Palabrería gastada. Aburrida. Repetida. Pero funciona, ¿por qué funciona?
siempre son las mismas preguntas y siempre son las mismas respuestas.
Se repiten las historias. Y todo se vuelve cine.

Ahora resulta que en las películas de súper héroes nos identificamos con el villano, es que lo que pasa es que quizá los patrones se repiten por mala costumbre, y nunca quisimos ser héroes de nada. Ni siquiera de nosotros mismos.
Pero lo somos. Y Nadie se hace cargo.
Y aunque algunos lo lamentan, otros rezan para que no sea así.
Ser humano creador, ser humano culpable y responsable.
Todas las culturas parecen distintas, pero son parecidas. Así cómo las historias.
Quizá era solo el villano el que nos podía salvar.
Por que todos quisimos ser héroes, pero no nos resultó.

Nunca existió el silencio. Nos llenamos de pensamientos, nos llenamos de ideas.
Buenas y malas ideas. Se me olvidan las diferencias, ¿será que están sujetas a un cuerpo en un momento y en un lugar? Como una coordenada de espacio y tiempo que permanece en un segundo, y luego desaparece para que alguien la cuente.
Y solo así, exista. A todos nos contaron mitos, a todos nos contaron historias.
Y a todos nos gusta escucharlas. O inventarlas. Para eso somos.
Solo así permanecemos en nuestra propia historia.

La caverna de Platón. El camino del héroe. El gran elegido.
¿Será que la última tentación de Cristo fue no serlo?
¿será que la última de Batman fue ser un hombre normal?
Al final no importa: el héroe siempre debe ascender. La regla es regla.

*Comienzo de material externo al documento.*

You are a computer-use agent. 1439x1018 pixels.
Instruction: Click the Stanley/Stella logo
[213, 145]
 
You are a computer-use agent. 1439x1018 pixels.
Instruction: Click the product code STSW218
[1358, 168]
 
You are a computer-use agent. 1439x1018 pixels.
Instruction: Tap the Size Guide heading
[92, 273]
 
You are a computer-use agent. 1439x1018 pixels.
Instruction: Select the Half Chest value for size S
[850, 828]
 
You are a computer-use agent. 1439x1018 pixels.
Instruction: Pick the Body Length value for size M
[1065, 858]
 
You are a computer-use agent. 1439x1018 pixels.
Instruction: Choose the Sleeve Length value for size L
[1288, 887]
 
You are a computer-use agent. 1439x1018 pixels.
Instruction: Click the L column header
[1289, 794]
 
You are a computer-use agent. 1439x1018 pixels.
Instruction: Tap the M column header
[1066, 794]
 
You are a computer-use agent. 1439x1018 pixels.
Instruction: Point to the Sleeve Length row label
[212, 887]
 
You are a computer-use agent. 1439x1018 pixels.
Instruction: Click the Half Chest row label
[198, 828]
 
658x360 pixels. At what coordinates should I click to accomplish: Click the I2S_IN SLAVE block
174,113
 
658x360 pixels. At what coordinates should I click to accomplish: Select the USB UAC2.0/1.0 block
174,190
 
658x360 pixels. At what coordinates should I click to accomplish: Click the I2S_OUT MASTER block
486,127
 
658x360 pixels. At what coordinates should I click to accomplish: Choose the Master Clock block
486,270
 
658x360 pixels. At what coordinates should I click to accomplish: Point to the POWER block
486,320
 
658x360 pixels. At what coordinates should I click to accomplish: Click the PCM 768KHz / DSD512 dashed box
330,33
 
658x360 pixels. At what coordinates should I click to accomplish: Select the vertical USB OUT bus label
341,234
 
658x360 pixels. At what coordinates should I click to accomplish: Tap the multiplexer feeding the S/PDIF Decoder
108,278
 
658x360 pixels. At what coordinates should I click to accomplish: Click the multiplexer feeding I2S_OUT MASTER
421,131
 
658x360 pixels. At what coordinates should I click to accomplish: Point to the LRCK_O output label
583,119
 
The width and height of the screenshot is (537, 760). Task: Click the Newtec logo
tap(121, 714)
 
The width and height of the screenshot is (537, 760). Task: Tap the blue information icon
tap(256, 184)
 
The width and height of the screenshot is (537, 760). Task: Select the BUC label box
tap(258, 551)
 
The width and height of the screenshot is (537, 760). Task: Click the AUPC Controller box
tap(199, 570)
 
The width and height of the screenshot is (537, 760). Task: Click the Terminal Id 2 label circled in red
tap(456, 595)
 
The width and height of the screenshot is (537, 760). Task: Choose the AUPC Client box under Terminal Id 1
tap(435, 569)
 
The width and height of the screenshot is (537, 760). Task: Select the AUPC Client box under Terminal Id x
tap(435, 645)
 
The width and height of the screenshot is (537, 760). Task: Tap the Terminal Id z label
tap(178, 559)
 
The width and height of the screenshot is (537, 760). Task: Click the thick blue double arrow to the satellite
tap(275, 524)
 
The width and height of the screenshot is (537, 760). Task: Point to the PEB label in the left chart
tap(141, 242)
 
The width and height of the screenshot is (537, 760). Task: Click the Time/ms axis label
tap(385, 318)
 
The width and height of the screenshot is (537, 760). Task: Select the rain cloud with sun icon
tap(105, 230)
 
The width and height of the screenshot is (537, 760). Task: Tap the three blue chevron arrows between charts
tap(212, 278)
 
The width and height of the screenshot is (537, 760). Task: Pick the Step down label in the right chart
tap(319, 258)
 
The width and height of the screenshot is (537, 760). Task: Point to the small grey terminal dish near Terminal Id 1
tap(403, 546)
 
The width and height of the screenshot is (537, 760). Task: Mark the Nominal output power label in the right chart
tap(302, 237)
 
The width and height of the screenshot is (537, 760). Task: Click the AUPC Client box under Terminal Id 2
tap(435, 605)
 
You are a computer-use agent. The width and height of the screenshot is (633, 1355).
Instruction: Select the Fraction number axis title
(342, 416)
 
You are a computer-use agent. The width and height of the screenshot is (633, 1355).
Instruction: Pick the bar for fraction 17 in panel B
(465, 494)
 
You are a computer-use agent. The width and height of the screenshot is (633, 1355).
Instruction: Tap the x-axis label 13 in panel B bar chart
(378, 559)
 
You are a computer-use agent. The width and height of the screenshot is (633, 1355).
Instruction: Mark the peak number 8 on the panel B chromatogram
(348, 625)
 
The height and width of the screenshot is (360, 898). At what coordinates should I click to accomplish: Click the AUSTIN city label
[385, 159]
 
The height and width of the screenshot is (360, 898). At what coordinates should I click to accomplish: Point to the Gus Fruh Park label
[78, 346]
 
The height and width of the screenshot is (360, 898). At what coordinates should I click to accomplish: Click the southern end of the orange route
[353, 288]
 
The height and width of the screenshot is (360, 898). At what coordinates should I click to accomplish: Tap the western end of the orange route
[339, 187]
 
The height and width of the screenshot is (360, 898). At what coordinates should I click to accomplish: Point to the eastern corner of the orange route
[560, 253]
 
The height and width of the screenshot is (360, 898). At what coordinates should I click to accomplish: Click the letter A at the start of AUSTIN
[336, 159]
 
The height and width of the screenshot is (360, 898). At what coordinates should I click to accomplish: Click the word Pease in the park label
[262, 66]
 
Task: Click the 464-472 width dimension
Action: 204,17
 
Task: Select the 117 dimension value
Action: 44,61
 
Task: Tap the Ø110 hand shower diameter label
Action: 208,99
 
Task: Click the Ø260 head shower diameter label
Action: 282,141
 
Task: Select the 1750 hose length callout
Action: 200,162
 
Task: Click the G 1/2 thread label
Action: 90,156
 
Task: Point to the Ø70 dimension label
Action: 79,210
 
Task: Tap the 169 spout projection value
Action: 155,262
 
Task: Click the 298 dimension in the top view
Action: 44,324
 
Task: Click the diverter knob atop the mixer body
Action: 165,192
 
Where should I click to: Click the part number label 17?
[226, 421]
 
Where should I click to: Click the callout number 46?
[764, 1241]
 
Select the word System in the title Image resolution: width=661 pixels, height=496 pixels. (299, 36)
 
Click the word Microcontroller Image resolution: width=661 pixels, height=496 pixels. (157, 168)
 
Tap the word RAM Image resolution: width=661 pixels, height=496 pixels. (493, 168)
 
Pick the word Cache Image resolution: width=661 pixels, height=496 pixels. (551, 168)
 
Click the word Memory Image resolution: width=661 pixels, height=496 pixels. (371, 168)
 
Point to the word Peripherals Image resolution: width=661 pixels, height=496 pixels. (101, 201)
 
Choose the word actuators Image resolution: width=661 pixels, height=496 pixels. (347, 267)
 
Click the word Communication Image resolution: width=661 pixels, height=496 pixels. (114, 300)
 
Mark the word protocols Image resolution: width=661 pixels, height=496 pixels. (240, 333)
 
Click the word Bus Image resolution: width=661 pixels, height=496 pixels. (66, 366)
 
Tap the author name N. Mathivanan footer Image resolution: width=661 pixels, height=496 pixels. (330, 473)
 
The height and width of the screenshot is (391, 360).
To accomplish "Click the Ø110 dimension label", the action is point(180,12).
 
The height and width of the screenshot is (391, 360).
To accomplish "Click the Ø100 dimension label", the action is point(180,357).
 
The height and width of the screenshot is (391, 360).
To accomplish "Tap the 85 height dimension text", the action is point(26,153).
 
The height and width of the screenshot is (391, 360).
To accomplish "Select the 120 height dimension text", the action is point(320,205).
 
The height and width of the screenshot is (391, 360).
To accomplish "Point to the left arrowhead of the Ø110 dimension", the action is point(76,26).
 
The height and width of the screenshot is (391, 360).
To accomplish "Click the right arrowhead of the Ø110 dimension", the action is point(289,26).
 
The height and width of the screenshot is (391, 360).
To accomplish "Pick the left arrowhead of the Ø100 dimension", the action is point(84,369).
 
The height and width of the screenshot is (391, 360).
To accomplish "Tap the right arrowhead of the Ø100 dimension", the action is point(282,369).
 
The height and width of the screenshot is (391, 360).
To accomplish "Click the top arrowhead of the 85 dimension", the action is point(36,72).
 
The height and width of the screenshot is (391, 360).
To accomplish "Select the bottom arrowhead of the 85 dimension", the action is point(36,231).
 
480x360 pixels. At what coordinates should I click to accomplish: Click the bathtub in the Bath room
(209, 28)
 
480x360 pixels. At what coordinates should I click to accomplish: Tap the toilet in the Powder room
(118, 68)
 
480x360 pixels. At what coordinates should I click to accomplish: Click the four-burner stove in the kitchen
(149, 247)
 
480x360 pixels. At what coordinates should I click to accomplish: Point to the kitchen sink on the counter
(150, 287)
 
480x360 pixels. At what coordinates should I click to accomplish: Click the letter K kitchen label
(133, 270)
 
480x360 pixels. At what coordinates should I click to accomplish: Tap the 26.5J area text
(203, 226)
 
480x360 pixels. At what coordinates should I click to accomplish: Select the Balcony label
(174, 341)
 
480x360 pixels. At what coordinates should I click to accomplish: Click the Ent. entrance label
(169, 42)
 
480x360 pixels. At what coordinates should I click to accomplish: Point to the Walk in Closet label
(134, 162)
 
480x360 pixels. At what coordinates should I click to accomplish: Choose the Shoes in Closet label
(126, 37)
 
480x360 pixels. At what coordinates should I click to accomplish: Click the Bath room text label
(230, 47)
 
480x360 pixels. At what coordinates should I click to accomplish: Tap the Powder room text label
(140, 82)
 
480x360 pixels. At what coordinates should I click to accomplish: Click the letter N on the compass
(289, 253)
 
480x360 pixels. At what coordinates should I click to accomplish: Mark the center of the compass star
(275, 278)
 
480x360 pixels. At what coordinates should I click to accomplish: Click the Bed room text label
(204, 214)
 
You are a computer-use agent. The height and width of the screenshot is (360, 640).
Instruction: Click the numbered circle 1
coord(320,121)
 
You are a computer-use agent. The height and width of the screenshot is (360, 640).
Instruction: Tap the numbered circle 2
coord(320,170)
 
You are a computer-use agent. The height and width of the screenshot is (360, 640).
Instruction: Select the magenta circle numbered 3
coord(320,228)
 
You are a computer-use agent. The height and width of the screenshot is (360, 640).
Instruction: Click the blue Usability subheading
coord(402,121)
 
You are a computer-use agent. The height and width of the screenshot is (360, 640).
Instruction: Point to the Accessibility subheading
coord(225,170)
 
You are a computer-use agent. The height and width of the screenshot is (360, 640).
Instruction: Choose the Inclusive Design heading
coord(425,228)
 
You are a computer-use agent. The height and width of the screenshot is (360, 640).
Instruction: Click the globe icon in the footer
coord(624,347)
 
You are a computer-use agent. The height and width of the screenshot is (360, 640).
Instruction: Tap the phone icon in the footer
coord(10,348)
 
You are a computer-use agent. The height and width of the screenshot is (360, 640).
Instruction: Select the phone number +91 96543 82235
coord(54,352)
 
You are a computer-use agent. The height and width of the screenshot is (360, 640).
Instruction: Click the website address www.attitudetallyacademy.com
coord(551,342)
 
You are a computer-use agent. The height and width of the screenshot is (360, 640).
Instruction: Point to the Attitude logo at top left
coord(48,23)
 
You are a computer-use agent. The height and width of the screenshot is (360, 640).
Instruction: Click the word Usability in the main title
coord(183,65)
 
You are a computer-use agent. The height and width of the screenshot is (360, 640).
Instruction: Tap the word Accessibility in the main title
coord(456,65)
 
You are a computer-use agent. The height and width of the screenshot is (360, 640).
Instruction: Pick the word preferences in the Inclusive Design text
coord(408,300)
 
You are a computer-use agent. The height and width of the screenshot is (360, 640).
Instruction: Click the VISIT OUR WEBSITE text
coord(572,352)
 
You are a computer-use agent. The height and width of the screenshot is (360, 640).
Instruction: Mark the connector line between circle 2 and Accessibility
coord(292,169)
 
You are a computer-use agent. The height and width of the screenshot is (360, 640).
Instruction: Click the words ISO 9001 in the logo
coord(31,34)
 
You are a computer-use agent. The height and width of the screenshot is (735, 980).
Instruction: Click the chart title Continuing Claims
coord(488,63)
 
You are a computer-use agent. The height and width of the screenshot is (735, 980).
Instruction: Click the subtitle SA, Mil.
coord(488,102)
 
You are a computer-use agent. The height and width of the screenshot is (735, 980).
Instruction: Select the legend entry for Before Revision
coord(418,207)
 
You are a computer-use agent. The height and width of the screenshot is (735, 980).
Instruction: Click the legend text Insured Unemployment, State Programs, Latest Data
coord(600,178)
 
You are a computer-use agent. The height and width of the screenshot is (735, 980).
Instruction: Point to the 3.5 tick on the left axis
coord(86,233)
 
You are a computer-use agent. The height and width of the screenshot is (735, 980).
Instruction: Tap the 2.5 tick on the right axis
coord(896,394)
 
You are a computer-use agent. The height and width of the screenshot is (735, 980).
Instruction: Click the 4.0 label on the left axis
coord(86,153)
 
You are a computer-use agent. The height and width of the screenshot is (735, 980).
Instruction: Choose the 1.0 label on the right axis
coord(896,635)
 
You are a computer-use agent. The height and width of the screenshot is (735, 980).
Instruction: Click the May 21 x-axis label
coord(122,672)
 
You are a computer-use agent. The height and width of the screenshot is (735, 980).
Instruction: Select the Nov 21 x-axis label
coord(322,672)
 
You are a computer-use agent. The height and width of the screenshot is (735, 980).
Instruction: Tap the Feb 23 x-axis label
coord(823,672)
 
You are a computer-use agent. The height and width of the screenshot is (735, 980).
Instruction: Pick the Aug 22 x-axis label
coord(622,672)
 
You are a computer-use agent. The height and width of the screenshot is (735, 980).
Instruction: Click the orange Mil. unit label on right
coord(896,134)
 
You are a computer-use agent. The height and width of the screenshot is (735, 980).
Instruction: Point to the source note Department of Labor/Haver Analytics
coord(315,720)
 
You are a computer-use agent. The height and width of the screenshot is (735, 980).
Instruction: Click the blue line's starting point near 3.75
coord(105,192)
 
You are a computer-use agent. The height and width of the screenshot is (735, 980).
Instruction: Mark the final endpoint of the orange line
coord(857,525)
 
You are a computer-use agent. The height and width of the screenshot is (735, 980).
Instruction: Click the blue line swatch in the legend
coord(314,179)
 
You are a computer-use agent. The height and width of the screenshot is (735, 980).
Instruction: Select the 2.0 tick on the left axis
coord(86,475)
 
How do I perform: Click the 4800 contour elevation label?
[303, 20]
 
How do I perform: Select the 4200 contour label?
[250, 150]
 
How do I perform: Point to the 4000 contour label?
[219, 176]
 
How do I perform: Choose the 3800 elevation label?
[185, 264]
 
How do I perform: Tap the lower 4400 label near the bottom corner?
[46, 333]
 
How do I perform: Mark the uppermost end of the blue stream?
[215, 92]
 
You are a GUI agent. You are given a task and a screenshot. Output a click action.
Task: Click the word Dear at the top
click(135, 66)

Quien habla de valentía. Quién habla de instinto. Quién dice que los antiguos tenían razón. Mentira por mentira resulta verdad. Palabra por palabra. Las luchas se repiten, los pueblos, la comunidad, los hippies, los anarquistas, los empresarios, los policías, los encapuchados, los silenciosos, los mentirosos todos, los presidentes. La naturaleza se vuelve ciudad, y la ciudad naturaleza solo por existir mucho tiempo.
¿Será que siempre estuvimos equivocados?

Aprendí a creer solo en mí, en mi mamá, en mi hermano, en mi papá.
No me gustan los murciélagos, me dan asco. O me dan miedo.

2 comentarios

  • luis diaz - 30 agosto, 2012

    Amo a Batman, peor me gusto mucho el texto… la ciudad se vuelve naturaleza… el caos también… podríamos ser héroes, por una vez…
    pero no nos dió la altura

  • Alejandra - 8 octubre, 2012

    En Batman nos identificamos con el villano, porque Batman está con lo poderosos e intenta preservar el status quo, en cambio los villanos son incorruptibles y rechazan el capitalismo desaforado (TDKR). Y además, quien no está loco? (TDK).